TASK GOAL -
Each line from the one with "Open the Regime tributário dropdown" through the last line below must be written out exactly. Do not copy pictures.

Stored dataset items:
Segment Open

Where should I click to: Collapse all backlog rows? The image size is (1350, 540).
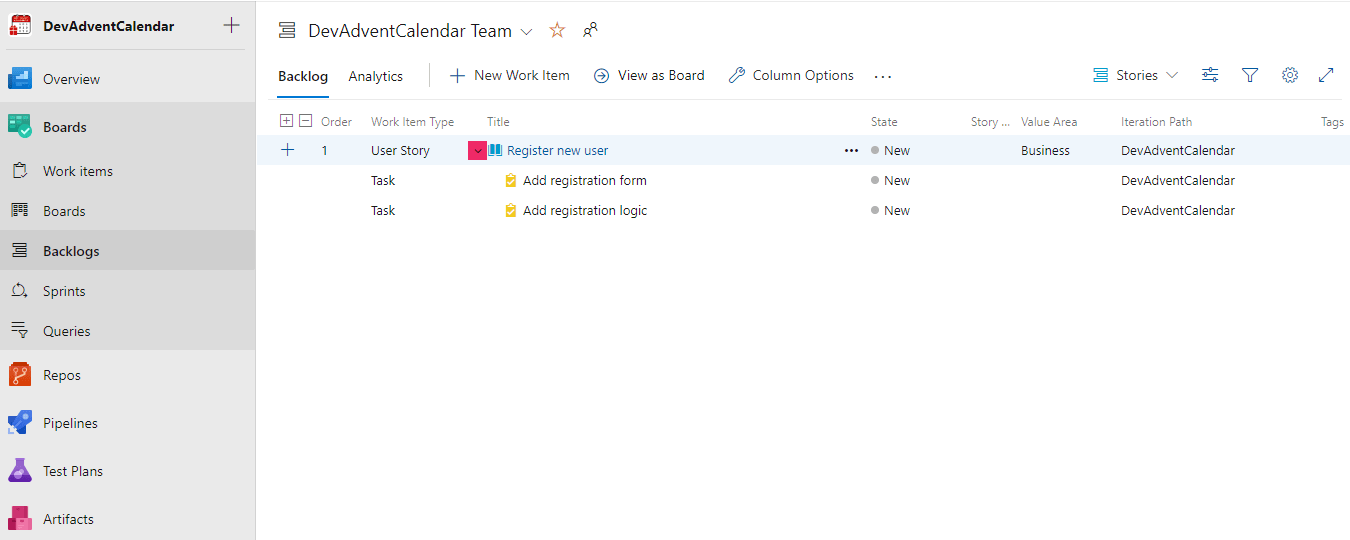[306, 121]
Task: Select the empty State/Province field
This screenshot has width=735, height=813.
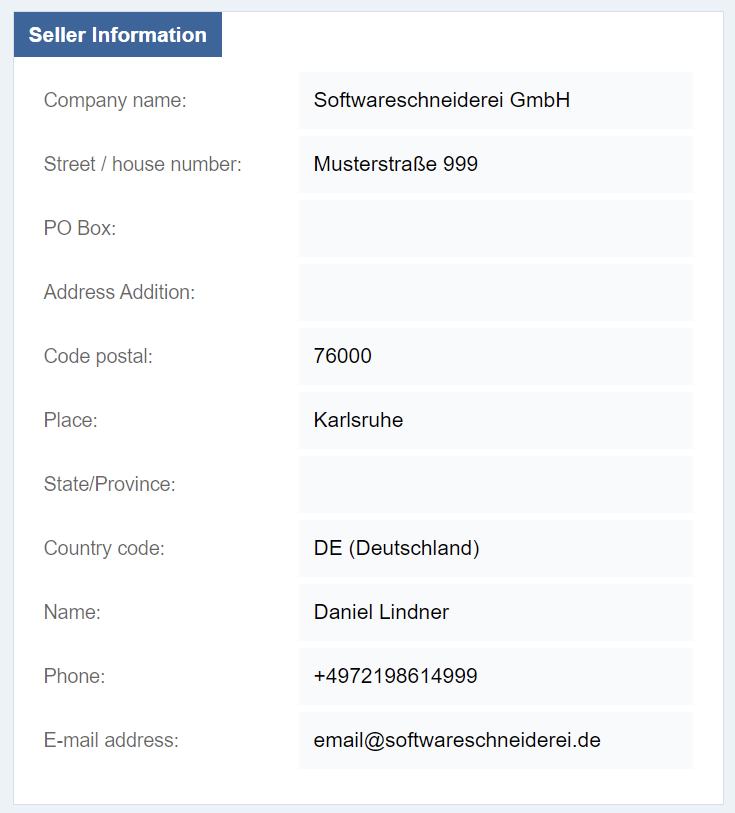Action: pos(495,484)

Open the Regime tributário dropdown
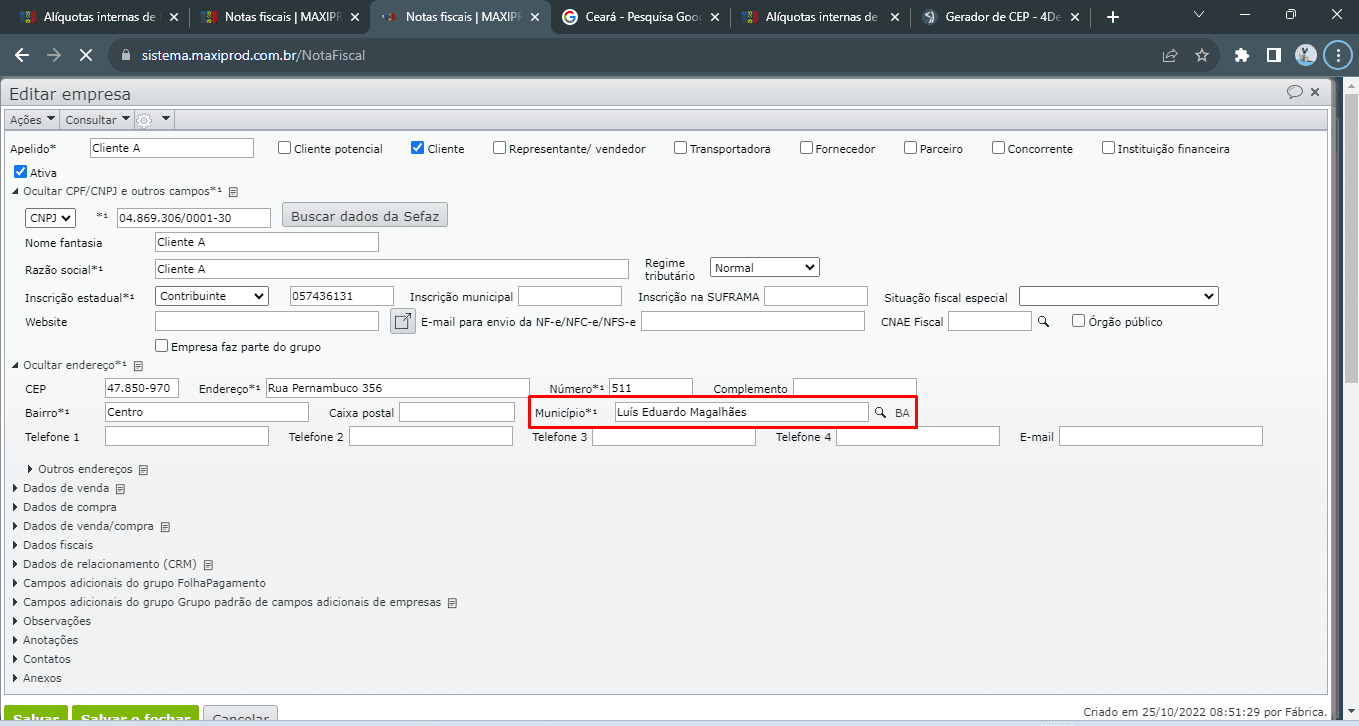pos(764,267)
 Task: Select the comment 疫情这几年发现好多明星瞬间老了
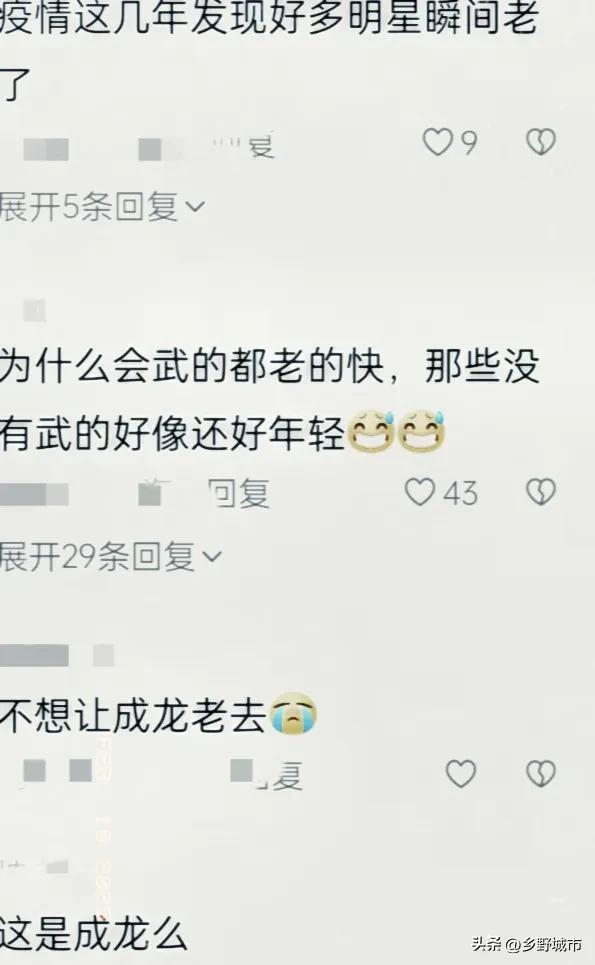click(270, 49)
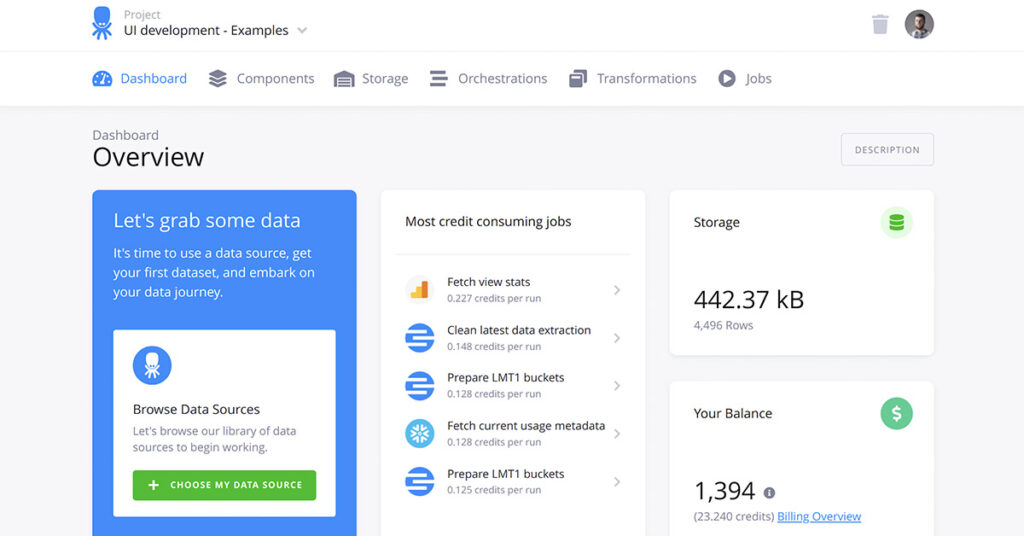Click the octopus logo in header
The image size is (1024, 536).
pos(102,23)
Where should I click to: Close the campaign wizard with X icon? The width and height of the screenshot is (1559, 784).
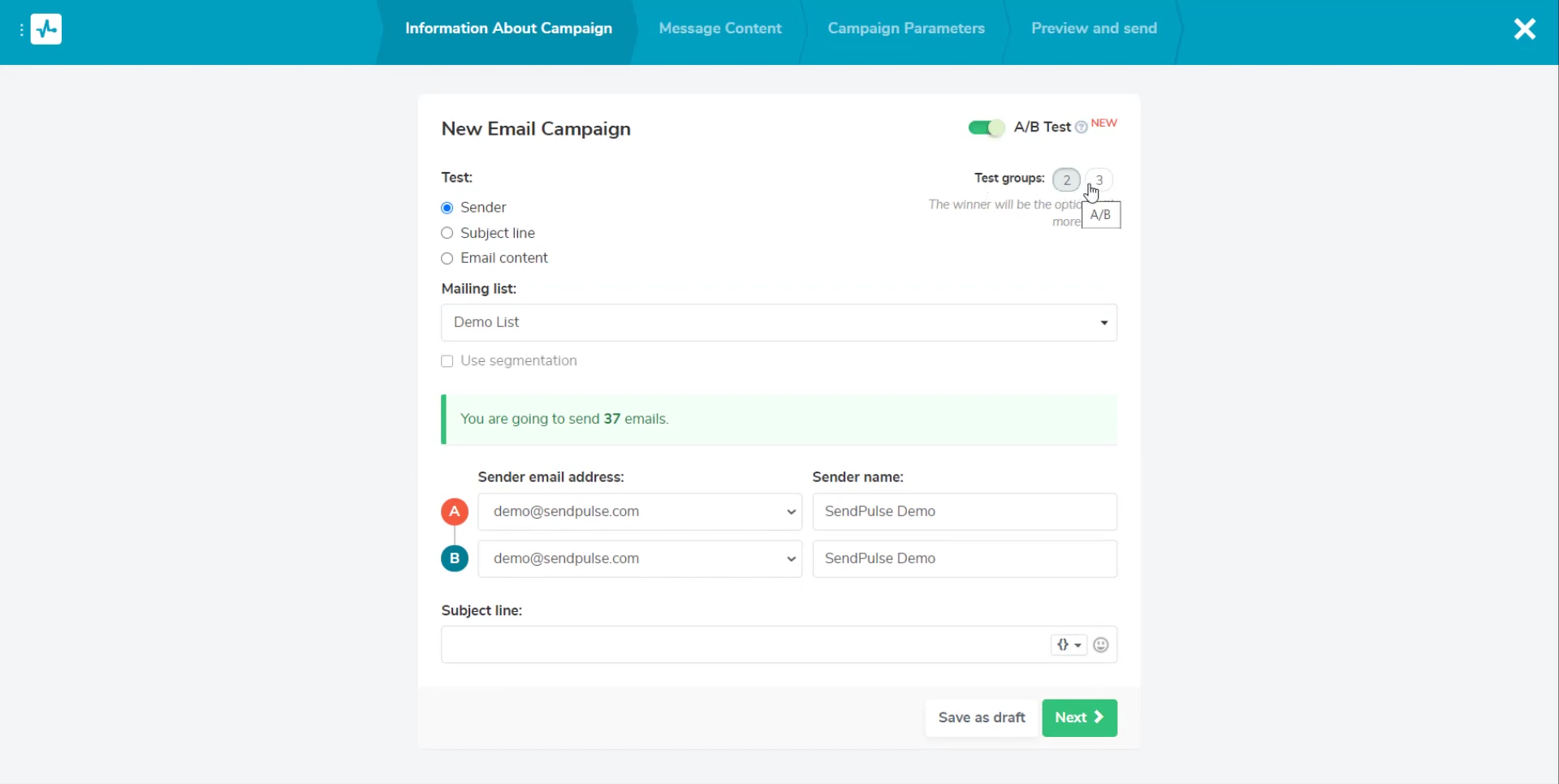coord(1525,29)
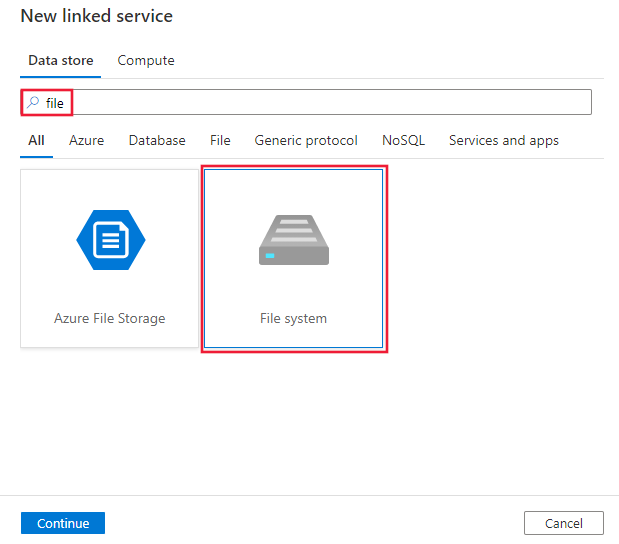619x544 pixels.
Task: Open the Generic protocol category
Action: tap(306, 141)
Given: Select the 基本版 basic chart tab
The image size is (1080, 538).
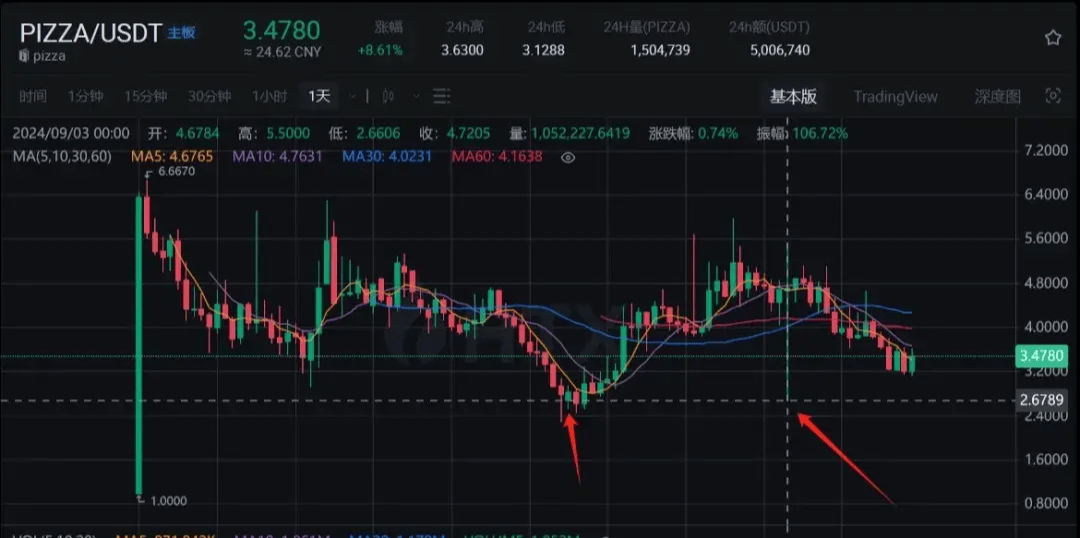Looking at the screenshot, I should coord(793,96).
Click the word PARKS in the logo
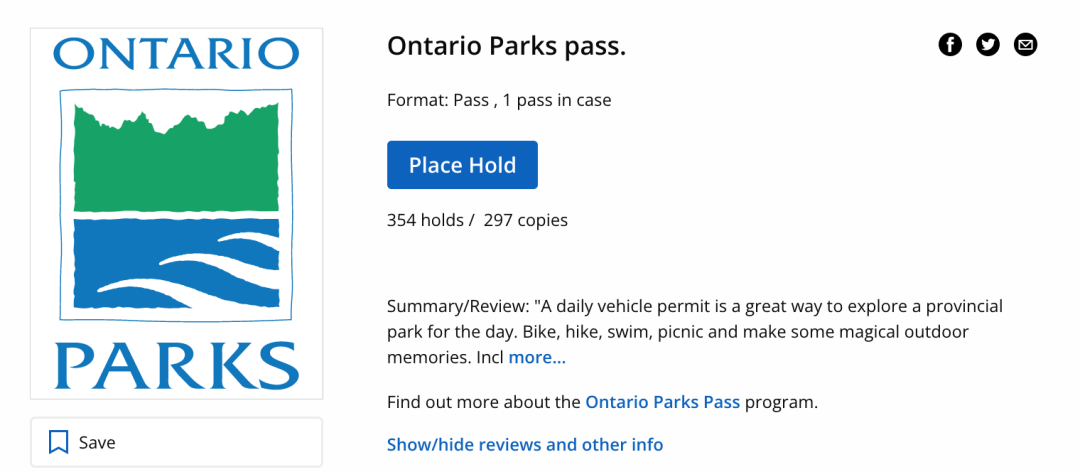Viewport: 1080px width, 472px height. coord(176,366)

Segment Closed

TASK RESPONSE -
Open the Regime tributário dropdown
pos(764,267)
 Task: Select the comment 疫情这几年发现好多明星瞬间老了
click(270, 49)
Click the octopus logo in header
The image size is (1024, 536).
pos(102,23)
Where should I click to: Close the campaign wizard with X icon? The width and height of the screenshot is (1559, 784).
coord(1525,29)
619x544 pixels.
Task: Open the Generic protocol category
Action: tap(306, 141)
Given: Select the 基本版 basic chart tab
The image size is (1080, 538).
Looking at the screenshot, I should coord(793,96).
Click the word PARKS in the logo
Viewport: 1080px width, 472px height. coord(176,366)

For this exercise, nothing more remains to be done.